On March 18, 2018, I blogged asking: Is There A Commissioner of Social Security? In that blog, I noted that President Trump’s January 23, 2017 appointment of Nancy A. Berryhill to serve as the Acting Commissioner of Social Security expired under the Vacancies Reform Act (5 U.S.C.A. 3345 et seq.) as of November 17, 2017. Because of the expiration of her appointment, Ms. Berryhill’s title changed from: “Nancy A. Berryhill, Acting Commissioner of Social Security” to: “Nancy A. Berryhill, Deputy Commissioner for Operations, performing the duties and functions not reserved to the Commissioner of Social Security.”
On April 17, 2018, President Trump nominated Andrew M. Saul to become the next Commissioner of Social Security. (Mr. Saul’s nomination was received by the U. S. Senate and referred to the Committee on Finance. ) The effect of this nomination is to revive the status of Nancy A. Berryhill to “Acting Commissioner” of Social Security. As explained by Judge Ambrose in the case of Guy C. Patterson v.
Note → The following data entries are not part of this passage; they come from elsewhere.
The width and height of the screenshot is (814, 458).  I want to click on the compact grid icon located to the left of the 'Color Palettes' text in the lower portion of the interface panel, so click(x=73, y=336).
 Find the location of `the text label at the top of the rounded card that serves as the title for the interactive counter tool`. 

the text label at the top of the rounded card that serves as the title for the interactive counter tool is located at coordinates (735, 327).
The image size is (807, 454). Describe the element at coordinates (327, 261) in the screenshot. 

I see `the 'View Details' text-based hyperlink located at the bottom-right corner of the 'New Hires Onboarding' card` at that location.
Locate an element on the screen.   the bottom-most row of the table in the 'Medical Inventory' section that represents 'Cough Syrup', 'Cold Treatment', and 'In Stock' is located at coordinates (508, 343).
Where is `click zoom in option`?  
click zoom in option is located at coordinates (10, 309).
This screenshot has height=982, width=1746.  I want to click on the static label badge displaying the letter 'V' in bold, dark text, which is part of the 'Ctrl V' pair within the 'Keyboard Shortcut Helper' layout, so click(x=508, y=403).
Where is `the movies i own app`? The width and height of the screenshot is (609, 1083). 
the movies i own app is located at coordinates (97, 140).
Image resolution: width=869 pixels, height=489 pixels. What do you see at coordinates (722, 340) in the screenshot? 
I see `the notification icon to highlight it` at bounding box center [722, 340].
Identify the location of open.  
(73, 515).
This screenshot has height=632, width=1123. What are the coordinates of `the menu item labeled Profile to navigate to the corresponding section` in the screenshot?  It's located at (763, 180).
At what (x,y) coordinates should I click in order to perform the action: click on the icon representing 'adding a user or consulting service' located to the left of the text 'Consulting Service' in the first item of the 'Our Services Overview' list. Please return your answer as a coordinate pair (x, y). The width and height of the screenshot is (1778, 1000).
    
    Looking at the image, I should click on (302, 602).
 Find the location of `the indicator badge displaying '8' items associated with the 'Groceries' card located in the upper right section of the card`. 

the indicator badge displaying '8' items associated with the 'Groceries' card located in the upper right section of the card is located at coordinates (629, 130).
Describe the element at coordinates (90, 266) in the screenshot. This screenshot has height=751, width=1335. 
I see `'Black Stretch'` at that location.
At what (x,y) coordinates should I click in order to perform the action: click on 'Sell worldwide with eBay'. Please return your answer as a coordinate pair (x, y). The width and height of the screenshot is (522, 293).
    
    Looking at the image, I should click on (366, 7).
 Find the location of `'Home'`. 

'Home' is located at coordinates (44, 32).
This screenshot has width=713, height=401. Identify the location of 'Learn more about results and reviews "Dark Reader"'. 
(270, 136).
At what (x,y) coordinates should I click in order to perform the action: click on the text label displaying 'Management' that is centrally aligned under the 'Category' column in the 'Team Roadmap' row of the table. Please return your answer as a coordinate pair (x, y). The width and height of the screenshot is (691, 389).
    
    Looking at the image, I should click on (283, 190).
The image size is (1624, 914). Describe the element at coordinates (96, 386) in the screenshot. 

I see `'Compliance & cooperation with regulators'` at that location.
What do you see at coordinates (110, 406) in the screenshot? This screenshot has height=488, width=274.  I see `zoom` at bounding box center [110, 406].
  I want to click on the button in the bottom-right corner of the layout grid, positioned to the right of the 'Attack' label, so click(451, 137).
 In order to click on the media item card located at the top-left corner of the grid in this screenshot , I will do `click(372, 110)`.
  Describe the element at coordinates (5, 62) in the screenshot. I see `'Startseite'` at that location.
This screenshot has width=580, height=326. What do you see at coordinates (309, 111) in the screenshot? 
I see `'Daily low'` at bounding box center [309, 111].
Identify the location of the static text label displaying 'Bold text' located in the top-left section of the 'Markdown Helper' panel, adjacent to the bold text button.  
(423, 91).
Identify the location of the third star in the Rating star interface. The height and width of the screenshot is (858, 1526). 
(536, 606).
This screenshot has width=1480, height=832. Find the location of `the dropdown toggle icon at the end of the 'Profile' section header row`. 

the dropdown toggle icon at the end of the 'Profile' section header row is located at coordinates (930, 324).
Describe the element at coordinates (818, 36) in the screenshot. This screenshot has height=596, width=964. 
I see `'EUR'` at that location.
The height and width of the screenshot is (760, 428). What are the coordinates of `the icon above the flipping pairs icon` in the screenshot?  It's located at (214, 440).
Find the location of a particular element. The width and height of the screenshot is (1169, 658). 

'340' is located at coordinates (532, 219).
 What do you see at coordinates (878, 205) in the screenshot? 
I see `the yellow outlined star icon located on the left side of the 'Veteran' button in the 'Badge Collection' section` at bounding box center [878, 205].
Nancy A. Berryhill, Commissioner (Acting), U. S. Social Security Administration, Dist. Court, WD Pennsylvania, No. 2:18-cv-00193, decided June 14, 2018, the Vacancies Reform Act has a “spring-back” clause which allows Ms. Berryhill to become the “Acting Commissioner” once a nomination for a Commissioner of Social Security has been made by the President and received by the U.S. Senate. Ms. Berryhill will continue to serve as the Acting Commissioner as long as Mr. Saul’s nomination is pending in the U.S. Senate. The reason Ms. Berryhill is the “Acting Commissioner” is due to the plan/order of succession of the Social Security Administration. The succession order provides that when a vacancy exists at the Commissioner level, the person who is next in line is the Deputy Commissioner of Operations. Ms. Berryhill is the Deputy Commissioner of Operations.
From a litigation perspective, Rule 25(d) of the Federal Rules of Civil Procedure provides that when a party who is a party to a law suit because of her official capacity, ceases to serve in that position, the official’s successor is automatically substituted as a party. Proceedings in the pending litigation following the automatic substitution should be in the name of substituted party. Rule 25(d) also allows for the court, before which the case is pending, to enter an order of substitution “at any time.” That said, even without an order of substitution, the substitution is not affected.